WHAT IS REQUIRED.
Rewrite all the items below, putting "Goal" wherever "Instruction" appears and leaving everything else unchanged.

RECORDED INFORMATION.
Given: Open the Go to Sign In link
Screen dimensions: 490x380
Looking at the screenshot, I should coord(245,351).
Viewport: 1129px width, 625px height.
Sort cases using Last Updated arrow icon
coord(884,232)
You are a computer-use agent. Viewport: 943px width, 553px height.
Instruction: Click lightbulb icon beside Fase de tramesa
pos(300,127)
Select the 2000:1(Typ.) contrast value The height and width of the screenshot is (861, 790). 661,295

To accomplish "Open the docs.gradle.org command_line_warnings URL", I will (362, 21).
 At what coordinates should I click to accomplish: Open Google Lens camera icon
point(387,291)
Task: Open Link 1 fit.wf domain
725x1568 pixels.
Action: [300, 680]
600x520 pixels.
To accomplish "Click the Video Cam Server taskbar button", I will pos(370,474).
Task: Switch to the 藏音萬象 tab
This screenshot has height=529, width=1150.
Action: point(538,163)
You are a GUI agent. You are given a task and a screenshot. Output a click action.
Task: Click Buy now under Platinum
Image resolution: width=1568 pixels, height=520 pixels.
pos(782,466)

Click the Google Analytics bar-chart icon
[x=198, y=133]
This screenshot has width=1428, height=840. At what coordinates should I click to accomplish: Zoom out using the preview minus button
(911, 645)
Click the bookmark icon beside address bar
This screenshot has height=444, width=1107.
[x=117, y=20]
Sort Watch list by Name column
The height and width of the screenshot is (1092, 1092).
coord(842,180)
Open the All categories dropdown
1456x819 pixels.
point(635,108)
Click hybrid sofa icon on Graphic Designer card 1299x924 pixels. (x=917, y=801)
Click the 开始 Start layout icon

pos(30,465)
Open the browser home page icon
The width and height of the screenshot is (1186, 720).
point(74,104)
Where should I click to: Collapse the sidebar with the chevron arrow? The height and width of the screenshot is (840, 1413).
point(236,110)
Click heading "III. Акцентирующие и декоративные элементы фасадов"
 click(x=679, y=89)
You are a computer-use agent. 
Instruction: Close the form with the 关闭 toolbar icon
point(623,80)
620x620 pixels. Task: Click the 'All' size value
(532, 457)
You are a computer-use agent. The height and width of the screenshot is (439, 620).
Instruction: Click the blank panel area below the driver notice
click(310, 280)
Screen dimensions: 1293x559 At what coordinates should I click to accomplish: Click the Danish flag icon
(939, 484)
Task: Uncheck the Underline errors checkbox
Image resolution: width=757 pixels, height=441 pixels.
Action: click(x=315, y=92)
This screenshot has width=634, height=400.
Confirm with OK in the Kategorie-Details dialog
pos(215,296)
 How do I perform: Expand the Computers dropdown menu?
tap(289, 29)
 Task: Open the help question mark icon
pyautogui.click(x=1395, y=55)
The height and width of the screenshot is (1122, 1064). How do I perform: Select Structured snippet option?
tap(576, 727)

RESPONSE TO THE TASK.
Given: Open the Go to Sign In link
Screen dimensions: 490x380
Looking at the screenshot, I should coord(245,351).
Viewport: 1129px width, 625px height.
Sort cases using Last Updated arrow icon
coord(884,232)
You are a computer-use agent. Viewport: 943px width, 553px height.
Goal: Click lightbulb icon beside Fase de tramesa
pos(300,127)
Select the 2000:1(Typ.) contrast value The height and width of the screenshot is (861, 790). 661,295

To accomplish "Open the docs.gradle.org command_line_warnings URL", I will (362, 21).
 At what coordinates should I click to accomplish: Open Google Lens camera icon
point(387,291)
Task: Open Link 1 fit.wf domain
725x1568 pixels.
Action: [300, 680]
600x520 pixels.
To accomplish "Click the Video Cam Server taskbar button", I will pos(370,474).
Task: Switch to the 藏音萬象 tab
This screenshot has height=529, width=1150.
Action: point(538,163)
You are a GUI agent. You are given a task and a screenshot. Output a click action.
Task: Click Buy now under Platinum
Image resolution: width=1568 pixels, height=520 pixels.
pos(782,466)

Click the Google Analytics bar-chart icon
[x=198, y=133]
This screenshot has width=1428, height=840. At what coordinates should I click to accomplish: Zoom out using the preview minus button
(911, 645)
Click the bookmark icon beside address bar
This screenshot has height=444, width=1107.
[x=117, y=20]
Sort Watch list by Name column
The height and width of the screenshot is (1092, 1092).
coord(842,180)
Open the All categories dropdown
1456x819 pixels.
point(635,108)
Click hybrid sofa icon on Graphic Designer card 1299x924 pixels. (x=917, y=801)
Click the 开始 Start layout icon

pos(30,465)
Open the browser home page icon
The width and height of the screenshot is (1186, 720).
point(74,104)
Where should I click to: Collapse the sidebar with the chevron arrow? The height and width of the screenshot is (840, 1413).
point(236,110)
Click heading "III. Акцентирующие и декоративные элементы фасадов"
 click(x=679, y=89)
You are a computer-use agent. 
Goal: Close the form with the 关闭 toolbar icon
point(623,80)
620x620 pixels. Task: Click the 'All' size value
(532, 457)
You are a computer-use agent. The height and width of the screenshot is (439, 620).
Goal: Click the blank panel area below the driver notice
click(310, 280)
Screen dimensions: 1293x559 At what coordinates should I click to accomplish: Click the Danish flag icon
(939, 484)
Task: Uncheck the Underline errors checkbox
Image resolution: width=757 pixels, height=441 pixels.
Action: click(x=315, y=92)
This screenshot has width=634, height=400.
Confirm with OK in the Kategorie-Details dialog
pos(215,296)
 How do I perform: Expand the Computers dropdown menu?
tap(289, 29)
 Task: Open the help question mark icon
pyautogui.click(x=1395, y=55)
The height and width of the screenshot is (1122, 1064). How do I perform: Select Structured snippet option?
tap(576, 727)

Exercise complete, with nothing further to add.